Signal to Noise by Silvia Moreno-Garcia
A magical book in all the noisiest ways
Some books feel like I read a long time ago, or maybe in a past life.
I felt like that with this one. Not the strongest instance of that feeling I've had, but does it have to be the strongest instance of a sense of transient echoes of magical memory to be significant?
No. That's the answer.
It felt like it whispered the story to me. Very pretty.
The story did everything. It was heartwarming and heartbreaking alternately, and it ended in a genre I wasn't expecting, but the catharsis was so good. Strong novel.
Signal to Noise is a trans-generational family drama about kids who do better than their parents. It's about growing up and growing out of the traps our parents leave us. It's also about the many iterations of love. In the end, it's a hopeful book, but in order to have hope our souls must be tempered by the heat of everything else life stacks against us. Moreno-Garcia delves into all those stacks. It's a fight from beginning to end, but a fight that matters because it's a fight for a realness, and it makes progress in its fighting.
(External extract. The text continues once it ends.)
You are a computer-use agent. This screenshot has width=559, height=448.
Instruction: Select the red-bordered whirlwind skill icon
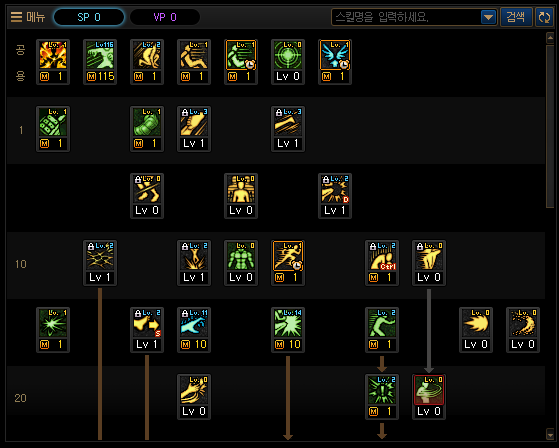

There is a point to the fight.
This book described badly: Meche sorts her dad's literally magic record collection.
I recommend it for anyone who likes Neverwhere and wants something a little more well-constructed and relatable.
Also, if you're a music fan, prepare to go to school as Silvia Moreno-Garcia spreads a liberal layer of way too much music knowledge on your ignorant self.
I rate it a vinyl Procol Harum's Whiter Shade of Pale out of a cassette Procol Harum's Whiter Shade of Pale.